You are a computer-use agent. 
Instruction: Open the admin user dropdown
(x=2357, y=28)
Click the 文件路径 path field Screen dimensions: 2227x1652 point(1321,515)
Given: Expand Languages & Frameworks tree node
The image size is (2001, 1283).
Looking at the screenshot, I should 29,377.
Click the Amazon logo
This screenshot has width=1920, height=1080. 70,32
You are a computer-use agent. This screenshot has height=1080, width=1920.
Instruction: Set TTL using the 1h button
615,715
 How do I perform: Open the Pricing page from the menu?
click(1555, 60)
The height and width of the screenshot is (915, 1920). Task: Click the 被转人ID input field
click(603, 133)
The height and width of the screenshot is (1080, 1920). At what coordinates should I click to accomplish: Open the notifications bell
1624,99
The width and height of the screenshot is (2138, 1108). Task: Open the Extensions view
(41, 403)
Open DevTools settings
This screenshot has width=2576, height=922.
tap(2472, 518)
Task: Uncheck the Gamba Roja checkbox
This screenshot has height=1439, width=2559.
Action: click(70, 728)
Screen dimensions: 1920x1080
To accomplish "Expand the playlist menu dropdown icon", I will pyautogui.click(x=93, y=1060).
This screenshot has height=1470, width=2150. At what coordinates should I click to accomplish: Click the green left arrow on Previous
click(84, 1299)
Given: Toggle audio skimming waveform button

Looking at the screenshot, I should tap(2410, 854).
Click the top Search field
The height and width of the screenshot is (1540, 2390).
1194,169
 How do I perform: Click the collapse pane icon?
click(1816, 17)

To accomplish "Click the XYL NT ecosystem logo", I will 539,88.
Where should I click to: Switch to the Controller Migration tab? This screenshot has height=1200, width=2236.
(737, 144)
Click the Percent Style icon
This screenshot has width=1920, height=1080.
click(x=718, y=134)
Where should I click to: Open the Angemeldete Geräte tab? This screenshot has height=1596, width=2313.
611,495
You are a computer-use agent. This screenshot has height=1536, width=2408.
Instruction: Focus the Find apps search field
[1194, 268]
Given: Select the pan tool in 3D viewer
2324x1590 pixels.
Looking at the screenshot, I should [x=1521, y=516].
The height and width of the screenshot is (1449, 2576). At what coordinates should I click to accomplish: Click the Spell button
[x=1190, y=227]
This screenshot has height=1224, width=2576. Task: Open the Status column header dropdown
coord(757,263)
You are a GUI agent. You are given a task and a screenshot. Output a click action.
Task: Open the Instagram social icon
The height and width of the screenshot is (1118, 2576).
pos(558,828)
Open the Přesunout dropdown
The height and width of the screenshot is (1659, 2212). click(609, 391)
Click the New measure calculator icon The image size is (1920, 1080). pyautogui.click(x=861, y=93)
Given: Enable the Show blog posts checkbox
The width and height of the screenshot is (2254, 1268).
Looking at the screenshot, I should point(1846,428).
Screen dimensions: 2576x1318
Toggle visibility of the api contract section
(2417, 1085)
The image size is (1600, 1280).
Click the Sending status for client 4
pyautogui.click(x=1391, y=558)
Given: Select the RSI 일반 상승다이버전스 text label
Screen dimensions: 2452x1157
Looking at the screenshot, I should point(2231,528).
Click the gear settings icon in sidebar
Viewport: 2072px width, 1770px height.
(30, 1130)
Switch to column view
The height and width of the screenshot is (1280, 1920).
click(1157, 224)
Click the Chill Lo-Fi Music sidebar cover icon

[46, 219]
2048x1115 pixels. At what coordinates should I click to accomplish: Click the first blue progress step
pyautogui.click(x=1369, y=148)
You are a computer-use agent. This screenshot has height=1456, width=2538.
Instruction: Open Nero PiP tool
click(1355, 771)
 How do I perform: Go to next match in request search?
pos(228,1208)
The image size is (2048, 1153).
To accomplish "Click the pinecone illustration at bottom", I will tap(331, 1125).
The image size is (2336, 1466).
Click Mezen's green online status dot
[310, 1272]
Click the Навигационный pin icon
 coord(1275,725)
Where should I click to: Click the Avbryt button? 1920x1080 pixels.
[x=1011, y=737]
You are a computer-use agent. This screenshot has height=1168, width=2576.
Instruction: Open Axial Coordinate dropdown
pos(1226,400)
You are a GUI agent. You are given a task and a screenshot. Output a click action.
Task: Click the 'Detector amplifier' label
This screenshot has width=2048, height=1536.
++++++++++
● **Activity**:
Using the records above, copy all lines that include the word "Select".

● **Task response**:
Given: Select the pan tool in 3D viewer
Given: Select the RSI 일반 상승다이버전스 text label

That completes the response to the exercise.